ESSAYS BY JOSE CARILLO

On this webpage, Jose A. Carillo shares with English users, learners, and teachers a representative selection of his essays on the English language, particularly on its uses and misuses. One essay will be featured every week, and previously featured essays will be archived in the forum.

A personal tribute to the Nobel Laureate Gabriel García Márquez

Gabriel García Márquez, the Nobel Prize-winning author of One Hundred Years of Solitude and several other highly acclaimed novels and short stories in the magical realism genre, has died. He was 87. (Read the news obituary of García Márquez by CNN’s Todd Leopold, April 17, 2014.)

Gabriel Garcia Marquez
REUTERS PHOTO BY TOMAS BRAVO

Purely by happenstance, I discovered García Márquez as a stray paperback in the romance section of a big bookstore at Claro M. Recto Avenue in Manila in 1972, but I couldn’t remember now whether it was shortly before or right after martial law in the Philippines had taken the life of the daily paper where I worked as a roving reporter.

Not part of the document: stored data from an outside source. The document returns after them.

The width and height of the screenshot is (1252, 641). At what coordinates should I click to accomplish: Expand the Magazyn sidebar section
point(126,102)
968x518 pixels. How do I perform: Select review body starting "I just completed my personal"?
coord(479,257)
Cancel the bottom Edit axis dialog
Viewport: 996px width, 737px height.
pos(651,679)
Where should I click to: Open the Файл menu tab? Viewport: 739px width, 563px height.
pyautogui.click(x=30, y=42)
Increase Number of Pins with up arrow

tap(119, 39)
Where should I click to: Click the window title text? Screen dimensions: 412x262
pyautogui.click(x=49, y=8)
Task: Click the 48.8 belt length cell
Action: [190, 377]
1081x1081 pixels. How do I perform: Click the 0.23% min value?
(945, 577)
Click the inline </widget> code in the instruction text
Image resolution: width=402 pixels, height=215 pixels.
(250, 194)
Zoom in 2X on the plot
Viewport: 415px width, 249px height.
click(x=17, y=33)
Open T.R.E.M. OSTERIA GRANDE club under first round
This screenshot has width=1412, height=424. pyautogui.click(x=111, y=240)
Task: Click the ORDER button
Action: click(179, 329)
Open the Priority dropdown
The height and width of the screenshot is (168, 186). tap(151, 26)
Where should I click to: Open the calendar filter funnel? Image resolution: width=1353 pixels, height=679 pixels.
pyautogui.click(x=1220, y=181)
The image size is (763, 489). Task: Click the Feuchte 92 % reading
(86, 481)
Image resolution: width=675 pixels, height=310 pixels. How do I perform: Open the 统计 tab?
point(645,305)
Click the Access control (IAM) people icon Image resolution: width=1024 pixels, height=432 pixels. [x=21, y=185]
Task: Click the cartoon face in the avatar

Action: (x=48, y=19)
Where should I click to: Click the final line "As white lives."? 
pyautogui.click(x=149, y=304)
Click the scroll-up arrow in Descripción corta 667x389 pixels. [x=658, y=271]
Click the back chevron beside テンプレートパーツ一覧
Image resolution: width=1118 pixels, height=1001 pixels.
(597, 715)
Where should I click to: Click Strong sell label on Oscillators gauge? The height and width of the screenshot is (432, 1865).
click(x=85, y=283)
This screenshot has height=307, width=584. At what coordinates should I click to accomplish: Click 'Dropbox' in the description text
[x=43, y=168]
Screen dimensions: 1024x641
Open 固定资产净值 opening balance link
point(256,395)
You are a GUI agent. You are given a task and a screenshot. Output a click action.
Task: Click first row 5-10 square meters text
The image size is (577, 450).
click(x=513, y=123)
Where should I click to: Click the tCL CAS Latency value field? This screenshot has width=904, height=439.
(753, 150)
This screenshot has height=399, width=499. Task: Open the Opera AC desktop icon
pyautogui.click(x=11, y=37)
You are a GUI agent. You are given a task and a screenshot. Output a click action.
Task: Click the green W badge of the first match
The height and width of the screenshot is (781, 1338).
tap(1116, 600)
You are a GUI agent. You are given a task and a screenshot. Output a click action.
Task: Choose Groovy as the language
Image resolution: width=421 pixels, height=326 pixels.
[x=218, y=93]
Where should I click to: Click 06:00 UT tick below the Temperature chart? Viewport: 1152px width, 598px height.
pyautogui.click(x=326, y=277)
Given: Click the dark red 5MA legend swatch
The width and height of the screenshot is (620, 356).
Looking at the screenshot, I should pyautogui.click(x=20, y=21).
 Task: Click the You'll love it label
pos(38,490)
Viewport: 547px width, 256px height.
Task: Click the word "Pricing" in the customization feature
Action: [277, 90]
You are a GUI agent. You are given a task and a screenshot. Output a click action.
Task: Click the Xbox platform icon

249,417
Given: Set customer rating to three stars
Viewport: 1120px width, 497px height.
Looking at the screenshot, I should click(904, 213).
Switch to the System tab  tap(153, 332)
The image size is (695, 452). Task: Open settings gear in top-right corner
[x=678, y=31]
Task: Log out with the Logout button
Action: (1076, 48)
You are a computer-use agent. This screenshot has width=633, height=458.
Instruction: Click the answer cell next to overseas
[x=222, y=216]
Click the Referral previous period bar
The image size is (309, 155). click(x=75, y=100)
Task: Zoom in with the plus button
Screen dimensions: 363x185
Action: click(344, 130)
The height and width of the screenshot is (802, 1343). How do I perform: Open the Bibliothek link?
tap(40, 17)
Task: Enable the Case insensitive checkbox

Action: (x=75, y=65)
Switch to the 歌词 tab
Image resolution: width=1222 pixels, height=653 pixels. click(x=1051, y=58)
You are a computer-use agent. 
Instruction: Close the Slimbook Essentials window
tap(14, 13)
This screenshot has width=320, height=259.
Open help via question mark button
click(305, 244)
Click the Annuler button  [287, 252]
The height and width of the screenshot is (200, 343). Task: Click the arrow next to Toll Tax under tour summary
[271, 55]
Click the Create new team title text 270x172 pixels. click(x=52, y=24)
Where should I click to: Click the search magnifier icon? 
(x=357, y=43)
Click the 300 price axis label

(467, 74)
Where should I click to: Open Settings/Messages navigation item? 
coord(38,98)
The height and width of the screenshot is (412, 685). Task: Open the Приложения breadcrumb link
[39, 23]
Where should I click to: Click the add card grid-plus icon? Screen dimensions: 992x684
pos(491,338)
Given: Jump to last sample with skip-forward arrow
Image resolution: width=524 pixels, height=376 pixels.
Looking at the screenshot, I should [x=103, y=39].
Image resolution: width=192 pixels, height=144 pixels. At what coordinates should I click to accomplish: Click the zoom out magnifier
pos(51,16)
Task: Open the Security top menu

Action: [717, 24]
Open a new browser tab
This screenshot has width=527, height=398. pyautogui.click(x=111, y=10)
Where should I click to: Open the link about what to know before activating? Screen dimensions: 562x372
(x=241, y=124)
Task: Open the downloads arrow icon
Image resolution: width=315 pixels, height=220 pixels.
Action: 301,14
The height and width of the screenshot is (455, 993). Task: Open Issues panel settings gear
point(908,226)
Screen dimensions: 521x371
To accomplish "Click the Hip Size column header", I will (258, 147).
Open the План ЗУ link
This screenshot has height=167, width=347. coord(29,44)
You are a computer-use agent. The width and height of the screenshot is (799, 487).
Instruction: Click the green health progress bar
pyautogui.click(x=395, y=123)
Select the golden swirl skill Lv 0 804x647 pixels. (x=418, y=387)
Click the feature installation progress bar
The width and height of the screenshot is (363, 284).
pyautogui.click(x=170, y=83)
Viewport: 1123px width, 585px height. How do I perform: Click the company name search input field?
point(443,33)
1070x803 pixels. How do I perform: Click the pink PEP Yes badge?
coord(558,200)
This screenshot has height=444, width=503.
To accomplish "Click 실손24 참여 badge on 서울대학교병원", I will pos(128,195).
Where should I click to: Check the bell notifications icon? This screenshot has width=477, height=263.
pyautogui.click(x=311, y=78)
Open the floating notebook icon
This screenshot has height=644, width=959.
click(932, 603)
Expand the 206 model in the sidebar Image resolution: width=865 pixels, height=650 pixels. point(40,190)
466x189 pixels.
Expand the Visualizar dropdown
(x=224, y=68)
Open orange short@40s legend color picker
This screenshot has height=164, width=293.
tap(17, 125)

I could never really know what Castilian or Colombian idioms were missed by that paperback’s translation, but that English-language One Hundred Years of Solitude lit in me a silent fire for language that would burn even brighter with the passing of the years. Indeed, I can say in all honesty that the seeds of this English language forum, improbable as it might seem, had come in no small measure from my fascination with the language and imagery of García Márquez’s novels, short stories, and nonfiction.

In fond memory of the great writer, therefore, I am posting in this week’s edition of the Forum “How I Discovered Gabriel García Márquez,” an essay about that first encounter with him that I wrote for my English-usage column of The Manila Times in 2002. To reach more fellow devotees and admirers of García Márquez in various parts of the world, I also posted that essay on April 18, 2014 on CNN iReport. (April 20, 2014)

Click on the title below to read the essay.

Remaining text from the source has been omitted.